When a cartoon and satire can provoke a killing you know liberty is under threat and offence is no defence #jesuischarlie — Mark Barry (@markdafyddbarry) January 7, 2015
Sarah Harvard, a writer at Slate, commented: “I’m a Muslim journalist. Although I disagree w/ anti-Islam cartoons, my faith compels me to respect the rights of others. #JeSuisCharlie.”
I'm a Muslim journalist. Although I disagree w/ anti-Islam cartoons, my faith compels me to respect the rights of others. #JeSuisCharlie — Sarah Harvard (@sarah_harvard) January 7, 2015
An old cartoon by Bob Mankoff for the New Yorker - which shows an empty square with the words ‘Please enjoy this culturally, ethically, religiously and politically correct cartoon responsibly. Thank You.' - is being tweeted by many users in response to the attack.
This is what a no-offense cartoon would look like. Via Le Monde. #JeSuisCharlie pic.twitter.com/AdxVakvJ5t — Joey Ayoub (@joeyayoub) January 7, 2015
Please Enjoy This Culturally, Ethnically, Religiously and Politically Correct Cartoon Responsibly. #JeSuisCharlie pic.twitter.com/qhx8WGyazU — Vladislav Lazarov (@big_fish) January 7, 2015
#jesuischarlie "Enjoy this culturally, ethnically, religiously and politically correct cartoon” (@BobMankoff in 2012) pic.twitter.com/lpt7x1ysCF — Rutger Beckers (@rutgerbeckers) January 7, 2015
Private Eye editor Ian Hislop issued a statement in which he said he was "appalled and shocked" at today's events calling them "a murderous attack on free speech in the heart of Europe".
Here is Ian Hislop's statement on the horrific attack on the offices of French satirical magazine Charlie Hebdo http://t.co/1G21z3Xrz0 — Private Eye Magazine (@PrivateEyeNews) January 7, 2015
After the shooting the US Embassy France account (@USEmbassyFrance) changed its profile picture to a black and white image featuring the phrase ‘Je Suis Charlie’. The Telegraph tweeted that the Charlie Hebdo homepage has also been changed to the same image.
The homepage of the #CharlieHebdo website right now http://t.co/q1yC7tmhDN pic.twitter.com/xpVzVN3XIE — The Telegraph (@Telegraph) January 7, 2015
At present it has been reported that 12 people have died in the shooting at the Charlie Hebdo office which took place around 10:30am during the publication’s weekly editorial meeting. Those killed include four of the most famous cartoonists in France who had previously satirised Islam and the Prophet Mohammed.
Charlie Hebdo editor-in-chief Gerard Biard was not present at the time of the shooting because he was in London. Speaking to France Inter he said: “I am shocked that people have attacked a newspaper in France, a secular republic. I don’t understand it.
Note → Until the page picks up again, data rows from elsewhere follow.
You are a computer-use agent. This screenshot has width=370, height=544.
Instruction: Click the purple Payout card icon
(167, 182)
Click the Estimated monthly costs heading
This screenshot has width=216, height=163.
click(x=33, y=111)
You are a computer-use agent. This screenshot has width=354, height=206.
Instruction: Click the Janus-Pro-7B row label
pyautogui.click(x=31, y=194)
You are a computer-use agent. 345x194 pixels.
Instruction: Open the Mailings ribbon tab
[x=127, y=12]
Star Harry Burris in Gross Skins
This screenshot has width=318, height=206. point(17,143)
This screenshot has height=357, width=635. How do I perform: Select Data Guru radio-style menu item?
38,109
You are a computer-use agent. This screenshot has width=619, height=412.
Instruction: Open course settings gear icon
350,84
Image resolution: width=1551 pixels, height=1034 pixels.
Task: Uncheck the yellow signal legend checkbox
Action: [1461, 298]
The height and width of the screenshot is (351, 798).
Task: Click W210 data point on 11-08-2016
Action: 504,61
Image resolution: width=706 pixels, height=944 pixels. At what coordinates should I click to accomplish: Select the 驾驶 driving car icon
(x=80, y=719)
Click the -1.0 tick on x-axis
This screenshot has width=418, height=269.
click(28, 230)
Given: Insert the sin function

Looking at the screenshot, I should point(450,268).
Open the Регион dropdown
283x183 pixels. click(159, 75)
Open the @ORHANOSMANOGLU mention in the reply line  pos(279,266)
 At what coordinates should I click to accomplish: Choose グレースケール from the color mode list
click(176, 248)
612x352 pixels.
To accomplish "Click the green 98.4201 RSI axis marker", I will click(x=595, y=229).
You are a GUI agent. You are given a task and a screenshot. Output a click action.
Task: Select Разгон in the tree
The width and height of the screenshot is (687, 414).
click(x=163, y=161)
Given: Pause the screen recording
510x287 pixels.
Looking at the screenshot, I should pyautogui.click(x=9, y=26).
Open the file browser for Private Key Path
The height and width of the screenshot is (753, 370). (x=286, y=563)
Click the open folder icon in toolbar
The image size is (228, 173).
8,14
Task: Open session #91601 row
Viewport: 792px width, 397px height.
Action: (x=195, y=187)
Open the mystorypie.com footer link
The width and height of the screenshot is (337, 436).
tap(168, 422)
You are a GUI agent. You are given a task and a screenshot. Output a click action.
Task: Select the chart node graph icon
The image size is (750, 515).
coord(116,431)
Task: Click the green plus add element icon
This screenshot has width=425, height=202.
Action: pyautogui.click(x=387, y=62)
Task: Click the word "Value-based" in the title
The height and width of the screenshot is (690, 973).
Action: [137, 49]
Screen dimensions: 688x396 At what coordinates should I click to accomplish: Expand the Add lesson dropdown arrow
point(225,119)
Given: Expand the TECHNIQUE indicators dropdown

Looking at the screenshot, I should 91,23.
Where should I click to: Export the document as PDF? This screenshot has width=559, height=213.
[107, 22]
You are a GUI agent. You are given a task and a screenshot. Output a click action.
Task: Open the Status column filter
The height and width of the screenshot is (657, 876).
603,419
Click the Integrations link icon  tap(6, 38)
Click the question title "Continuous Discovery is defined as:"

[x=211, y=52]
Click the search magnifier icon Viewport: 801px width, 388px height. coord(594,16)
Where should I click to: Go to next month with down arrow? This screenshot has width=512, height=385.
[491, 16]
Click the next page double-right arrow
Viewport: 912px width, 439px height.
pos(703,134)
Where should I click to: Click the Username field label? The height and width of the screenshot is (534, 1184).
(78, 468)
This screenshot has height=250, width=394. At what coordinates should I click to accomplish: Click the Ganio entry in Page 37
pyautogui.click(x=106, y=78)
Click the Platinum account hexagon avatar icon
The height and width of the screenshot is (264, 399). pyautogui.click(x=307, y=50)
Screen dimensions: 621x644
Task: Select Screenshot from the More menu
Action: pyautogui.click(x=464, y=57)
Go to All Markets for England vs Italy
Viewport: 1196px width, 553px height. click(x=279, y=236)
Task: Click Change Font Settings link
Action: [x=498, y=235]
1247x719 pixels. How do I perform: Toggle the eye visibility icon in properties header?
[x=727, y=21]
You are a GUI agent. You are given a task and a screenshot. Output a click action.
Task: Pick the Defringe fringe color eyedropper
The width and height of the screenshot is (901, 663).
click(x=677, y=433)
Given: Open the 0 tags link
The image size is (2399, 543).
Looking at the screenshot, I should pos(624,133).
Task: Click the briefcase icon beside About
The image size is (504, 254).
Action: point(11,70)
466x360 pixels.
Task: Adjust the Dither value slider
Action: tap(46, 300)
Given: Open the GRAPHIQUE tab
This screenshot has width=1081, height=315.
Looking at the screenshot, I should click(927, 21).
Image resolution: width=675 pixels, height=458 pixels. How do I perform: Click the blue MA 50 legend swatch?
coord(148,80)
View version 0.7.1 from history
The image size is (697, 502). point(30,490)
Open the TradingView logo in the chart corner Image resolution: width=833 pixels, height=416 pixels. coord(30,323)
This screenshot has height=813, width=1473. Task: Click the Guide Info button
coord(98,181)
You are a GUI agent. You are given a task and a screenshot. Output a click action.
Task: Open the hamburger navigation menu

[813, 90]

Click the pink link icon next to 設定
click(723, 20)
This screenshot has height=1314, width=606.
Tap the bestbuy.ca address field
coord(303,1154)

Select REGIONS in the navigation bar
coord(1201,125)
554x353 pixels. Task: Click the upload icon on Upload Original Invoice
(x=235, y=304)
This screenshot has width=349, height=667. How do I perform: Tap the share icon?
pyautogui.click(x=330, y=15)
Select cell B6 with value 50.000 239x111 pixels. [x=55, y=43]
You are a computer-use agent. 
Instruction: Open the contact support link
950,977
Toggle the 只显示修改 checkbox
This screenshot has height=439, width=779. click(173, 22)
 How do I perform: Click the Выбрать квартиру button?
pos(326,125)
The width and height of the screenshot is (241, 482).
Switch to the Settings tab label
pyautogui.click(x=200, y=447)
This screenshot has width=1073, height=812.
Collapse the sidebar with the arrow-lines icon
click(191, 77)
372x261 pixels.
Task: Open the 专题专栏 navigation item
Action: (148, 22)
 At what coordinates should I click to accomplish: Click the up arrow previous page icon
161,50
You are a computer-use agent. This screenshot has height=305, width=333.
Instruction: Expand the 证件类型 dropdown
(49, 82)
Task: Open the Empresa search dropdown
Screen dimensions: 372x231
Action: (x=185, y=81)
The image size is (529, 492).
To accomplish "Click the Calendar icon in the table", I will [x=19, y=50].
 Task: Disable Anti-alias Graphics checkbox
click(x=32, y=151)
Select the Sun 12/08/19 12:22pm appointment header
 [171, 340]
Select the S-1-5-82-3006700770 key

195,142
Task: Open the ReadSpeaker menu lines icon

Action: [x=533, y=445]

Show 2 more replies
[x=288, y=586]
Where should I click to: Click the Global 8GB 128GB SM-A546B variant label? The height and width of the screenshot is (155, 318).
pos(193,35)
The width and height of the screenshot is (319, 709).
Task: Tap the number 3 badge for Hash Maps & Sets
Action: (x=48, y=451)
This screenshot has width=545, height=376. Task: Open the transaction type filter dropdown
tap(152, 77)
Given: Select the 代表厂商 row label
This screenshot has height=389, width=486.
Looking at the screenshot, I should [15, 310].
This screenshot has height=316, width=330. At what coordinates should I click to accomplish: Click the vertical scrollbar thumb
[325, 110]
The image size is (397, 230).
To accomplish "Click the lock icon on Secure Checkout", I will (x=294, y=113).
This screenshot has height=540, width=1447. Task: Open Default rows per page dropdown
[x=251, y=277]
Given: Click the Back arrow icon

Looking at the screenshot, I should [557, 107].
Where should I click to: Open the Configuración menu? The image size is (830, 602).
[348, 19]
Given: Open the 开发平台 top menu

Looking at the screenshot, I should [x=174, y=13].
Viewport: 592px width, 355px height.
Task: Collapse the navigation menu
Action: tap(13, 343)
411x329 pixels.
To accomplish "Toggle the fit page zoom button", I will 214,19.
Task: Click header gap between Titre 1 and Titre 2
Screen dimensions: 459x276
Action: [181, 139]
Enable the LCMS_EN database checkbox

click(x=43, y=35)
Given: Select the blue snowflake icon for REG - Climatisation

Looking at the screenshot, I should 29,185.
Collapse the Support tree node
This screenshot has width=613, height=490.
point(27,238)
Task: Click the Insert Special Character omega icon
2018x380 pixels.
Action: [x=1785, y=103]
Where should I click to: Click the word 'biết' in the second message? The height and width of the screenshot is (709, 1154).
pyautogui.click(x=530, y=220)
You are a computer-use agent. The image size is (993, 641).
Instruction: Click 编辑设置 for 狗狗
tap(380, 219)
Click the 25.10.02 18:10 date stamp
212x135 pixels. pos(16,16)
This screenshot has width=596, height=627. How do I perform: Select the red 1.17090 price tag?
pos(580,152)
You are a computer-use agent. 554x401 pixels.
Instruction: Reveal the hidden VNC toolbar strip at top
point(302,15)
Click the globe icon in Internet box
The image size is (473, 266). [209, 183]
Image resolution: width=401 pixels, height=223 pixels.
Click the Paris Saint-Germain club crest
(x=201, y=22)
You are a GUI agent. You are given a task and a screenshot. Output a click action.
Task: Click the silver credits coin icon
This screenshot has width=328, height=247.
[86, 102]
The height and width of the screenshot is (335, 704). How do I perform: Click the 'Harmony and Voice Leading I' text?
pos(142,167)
“I don’t understand how people can attack a newspaper with heavy weapons. A newspaper is not a weapon of war,” he added.
Just moments prior to the shooting the @CharlieHebdo account tweeted this cartoon of the Islamic State leader Abu Bakr al-Baghdadi with a caption that the BBC has translated in in English as: "Best wishes. To you too, Al-Baghdadi," to which the al-Baghdadi replys: "And especially good health."
Meilleurs vœux, au fait. pic.twitter.com/a2JOhqJZJM — Charlie Hebdo (@Charlie_Hebdo_) January 7, 2015
French President François Hollande, Prime Minister David Cameron and US President Barak Obama have all condemned the attack.